No dia 20 de agosto, o
Azerbaijão solicitou oficialmente sua adesão ao BRICS.
Recentemente, o
assessor presidencial russo Yuri Ushakov confirmou que a Turquia havia se
candidatado a membro pleno do BRICS e que o pedido está sendo analisado.
¨ Agenda de Amorim na Rússia reforça papel da multipolaridade
frente aos desafios globais
Em sua terceira viagem
do ano à Rússia, o assessor especial da Presidência da República para Assuntos
Internacionais, Celso Amorim, já se reuniu com o ministro das Relações
Exteriores, Sergei Lavrov, e participa de discussões entre autoridades da área
de defesa de países do BRICS. Para especialista, a presença reforça aposta na
cooperação Sul-Sul.
Pelo segundo dia
consecutivo, as principais autoridades brasileiras e russas no ramo das
relações internacionais tiveram encontros bilaterais em meio ao aumento das
tensões globais da América Latina à Ásia. Após o chanceler Mauro Vieira, nesta
terça-feira (10), foi a vez do assessor especial Celso Amorim se reunir com o
ministro Sergei Lavrov, chanceler da Rússia.

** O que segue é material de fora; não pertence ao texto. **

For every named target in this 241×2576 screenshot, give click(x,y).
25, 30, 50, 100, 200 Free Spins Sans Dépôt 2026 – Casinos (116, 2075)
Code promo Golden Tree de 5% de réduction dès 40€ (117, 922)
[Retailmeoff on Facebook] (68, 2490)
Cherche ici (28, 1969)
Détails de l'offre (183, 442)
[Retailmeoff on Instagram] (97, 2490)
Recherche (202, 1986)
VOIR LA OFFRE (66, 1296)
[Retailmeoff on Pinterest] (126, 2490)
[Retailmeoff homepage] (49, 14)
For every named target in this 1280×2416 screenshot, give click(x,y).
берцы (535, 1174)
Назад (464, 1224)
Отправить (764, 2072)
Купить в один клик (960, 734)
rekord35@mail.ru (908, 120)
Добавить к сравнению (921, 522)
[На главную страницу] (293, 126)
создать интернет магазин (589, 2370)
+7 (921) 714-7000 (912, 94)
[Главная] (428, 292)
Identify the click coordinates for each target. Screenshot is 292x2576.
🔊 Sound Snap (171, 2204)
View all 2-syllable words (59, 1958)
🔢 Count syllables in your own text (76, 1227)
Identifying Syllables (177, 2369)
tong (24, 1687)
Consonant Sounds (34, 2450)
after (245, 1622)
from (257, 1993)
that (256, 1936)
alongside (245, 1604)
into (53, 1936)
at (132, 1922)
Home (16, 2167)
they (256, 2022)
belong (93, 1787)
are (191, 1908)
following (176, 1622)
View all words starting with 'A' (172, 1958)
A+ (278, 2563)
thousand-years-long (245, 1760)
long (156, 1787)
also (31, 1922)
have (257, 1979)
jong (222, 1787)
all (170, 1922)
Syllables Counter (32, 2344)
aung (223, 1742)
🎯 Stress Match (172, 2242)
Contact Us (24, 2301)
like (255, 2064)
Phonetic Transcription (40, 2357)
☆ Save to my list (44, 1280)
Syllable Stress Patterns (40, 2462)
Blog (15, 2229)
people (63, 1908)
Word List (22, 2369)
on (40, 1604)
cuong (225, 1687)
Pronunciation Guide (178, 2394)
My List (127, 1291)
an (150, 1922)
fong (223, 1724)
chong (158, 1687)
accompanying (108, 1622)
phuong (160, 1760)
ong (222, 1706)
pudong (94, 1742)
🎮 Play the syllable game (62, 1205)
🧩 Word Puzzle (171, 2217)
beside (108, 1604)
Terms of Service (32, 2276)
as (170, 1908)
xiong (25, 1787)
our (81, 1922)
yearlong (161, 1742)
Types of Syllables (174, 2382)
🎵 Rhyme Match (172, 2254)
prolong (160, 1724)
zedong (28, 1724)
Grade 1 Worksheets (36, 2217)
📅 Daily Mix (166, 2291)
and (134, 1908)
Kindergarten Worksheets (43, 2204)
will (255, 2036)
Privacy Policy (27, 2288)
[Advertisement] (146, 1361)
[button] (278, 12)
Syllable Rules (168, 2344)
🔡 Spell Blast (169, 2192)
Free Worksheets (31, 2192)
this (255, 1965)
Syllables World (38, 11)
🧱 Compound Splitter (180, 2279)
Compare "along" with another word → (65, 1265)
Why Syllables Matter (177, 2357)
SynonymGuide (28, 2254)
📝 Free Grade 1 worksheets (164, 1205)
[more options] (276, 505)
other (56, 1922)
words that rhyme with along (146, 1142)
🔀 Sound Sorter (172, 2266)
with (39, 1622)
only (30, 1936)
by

Conforme comunicado divulgado pela
Rússia, mais uma vez, as relações bilaterais entre os dois países estiveram em
foco, com a discussão de um calendário de novos encontros em "alto
nível", incluindo os eventos "sob a presidência da Rússia no BRICS e
do Brasil no G20".
Amorim segue na Rússia
até a próxima quarta (11) e deve representar o Brasil no fórum que vai reunir
as principais autoridades das áreas de defesa e segurança nacional dos
países-membros do grupo em São Petersburgo, que conta com três dias de agenda.
O professor de
relações internacionais da Universidade Federal de Santa Maria (UFSM) José
Renato Ferraz da Silveira explica à Sputnik Brasil que as constantes agendas
ajudam a reforçar a contribuição do país na cooperação Sul-Sul. "Esse fato
[a terceira viagem de Amorim à Rússia] só corrobora que o ex-ministro das
relações exteriores é a eminência parda dos assuntos internacionais do governo
Lula 3", resume.
Além disso, o
especialista acrescenta que a articulação brasileira diante das preocupações
com o conflito na Ucrânia, em que foi relatado recentemente o uso de técnicas
introduzidas pelos nazistas por Kiev e a guerra de Israel na Faixa de Gaza,
reforça o papel "da diplomacia, do diálogo, do multilateralismo, do fim
das hostilidades e o uso de dois vetores importantes: a criatividade e o
humanismo".
"Os problemas
atuais de paz/guerra no mundo exigem atualização dos mecanismos jurídicos e
institucionais da ONU [Organização das Nações Unidas] e introduzir alternativas
ao FMI [Fundo Monetário Internacional] e ao BID [Banco Interamericano de Desenvolvimento]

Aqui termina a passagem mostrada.